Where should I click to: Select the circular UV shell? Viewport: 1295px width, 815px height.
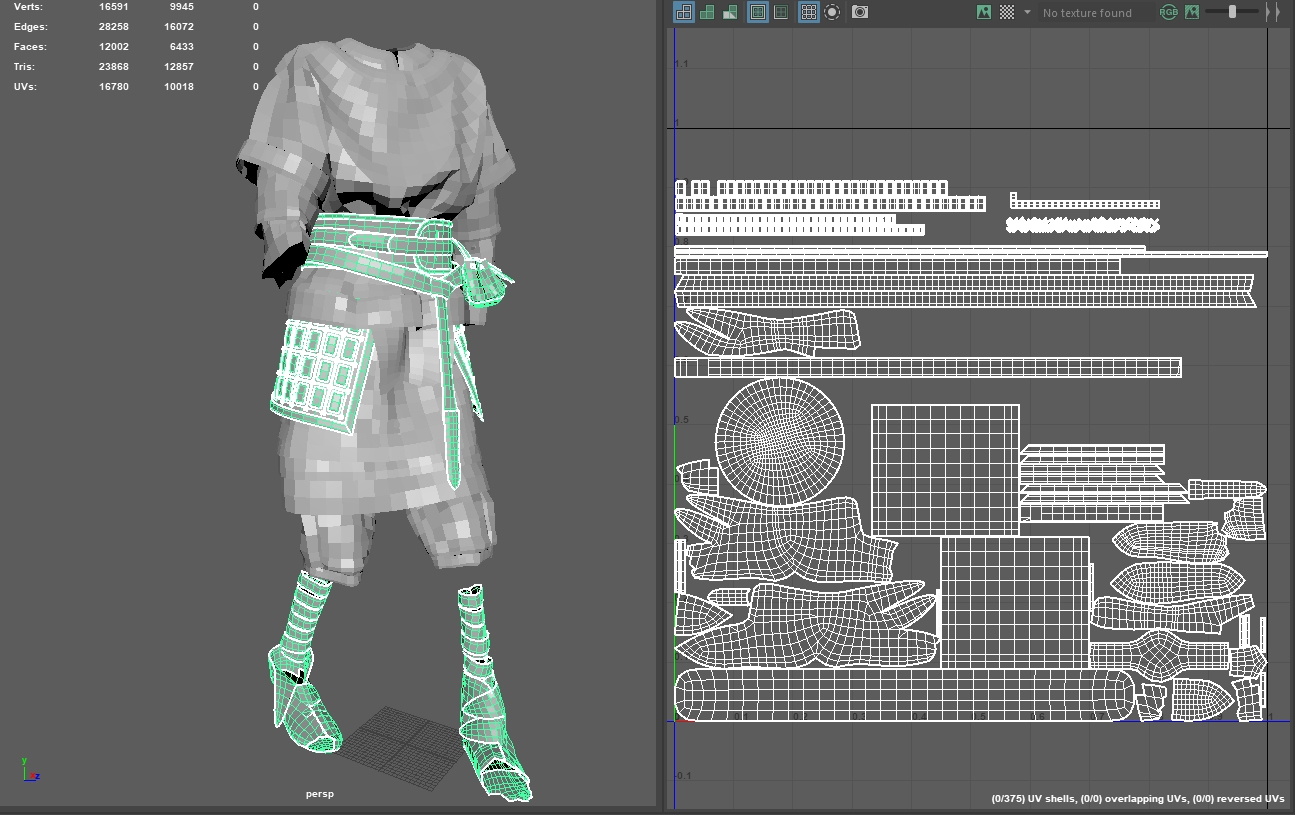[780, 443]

______________________________

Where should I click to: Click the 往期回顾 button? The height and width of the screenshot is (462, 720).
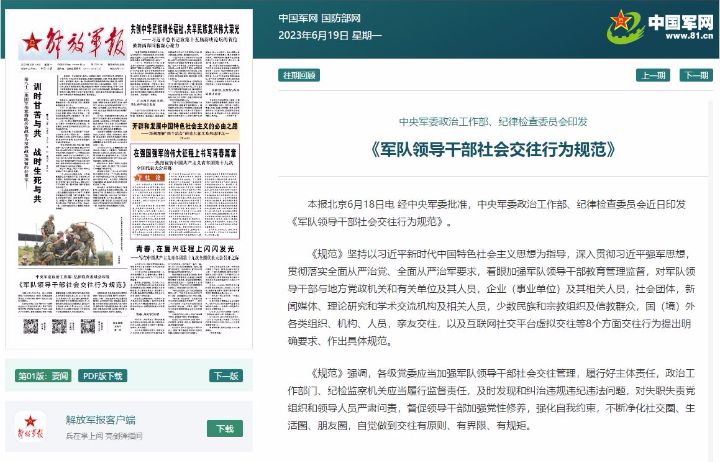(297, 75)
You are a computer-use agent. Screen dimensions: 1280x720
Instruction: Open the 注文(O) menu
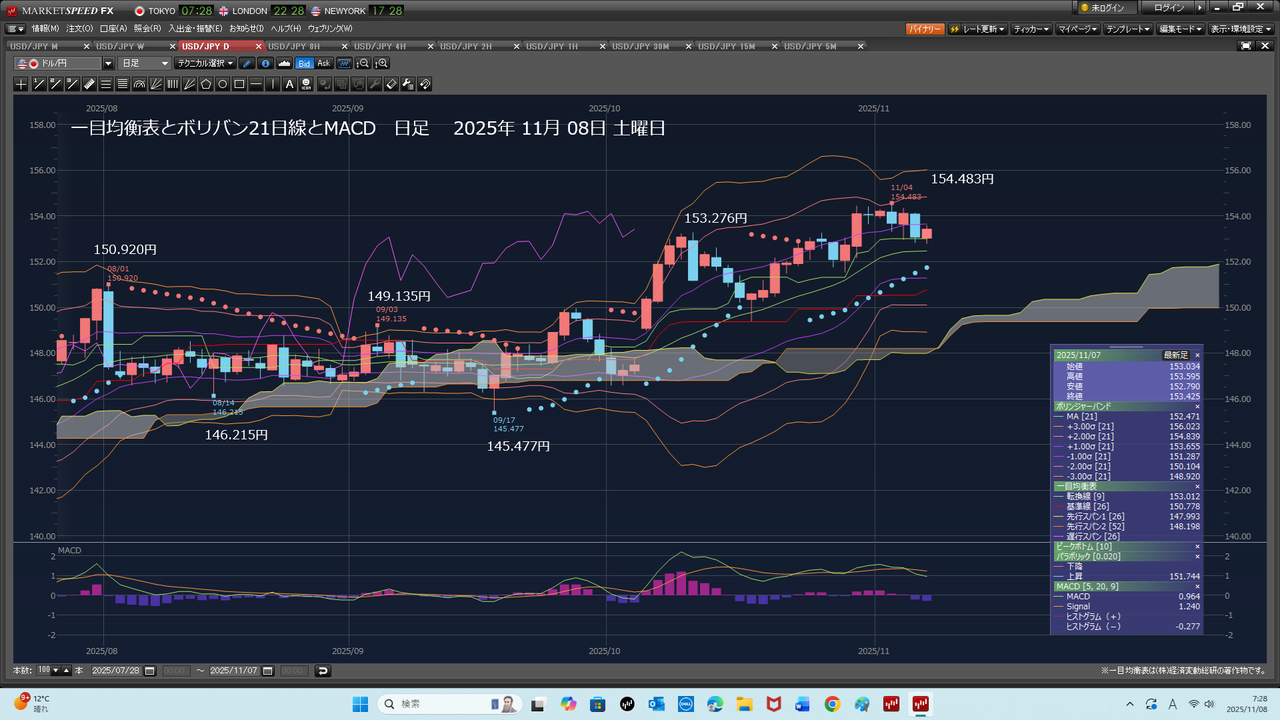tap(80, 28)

______________________________

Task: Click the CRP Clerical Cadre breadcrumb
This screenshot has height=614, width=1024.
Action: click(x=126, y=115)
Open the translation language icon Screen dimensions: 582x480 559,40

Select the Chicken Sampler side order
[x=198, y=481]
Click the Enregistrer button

______________________________

What the task requires:
Reproduce the records starting at the line containing "Select the Chicken Sampler side order" and ending at the line containing "Click the Enregistrer button", renaming "side order" to "side dish" and keeping everything else the same.

Exercise result:
Select the Chicken Sampler side dish
[x=198, y=481]
Click the Enregistrer button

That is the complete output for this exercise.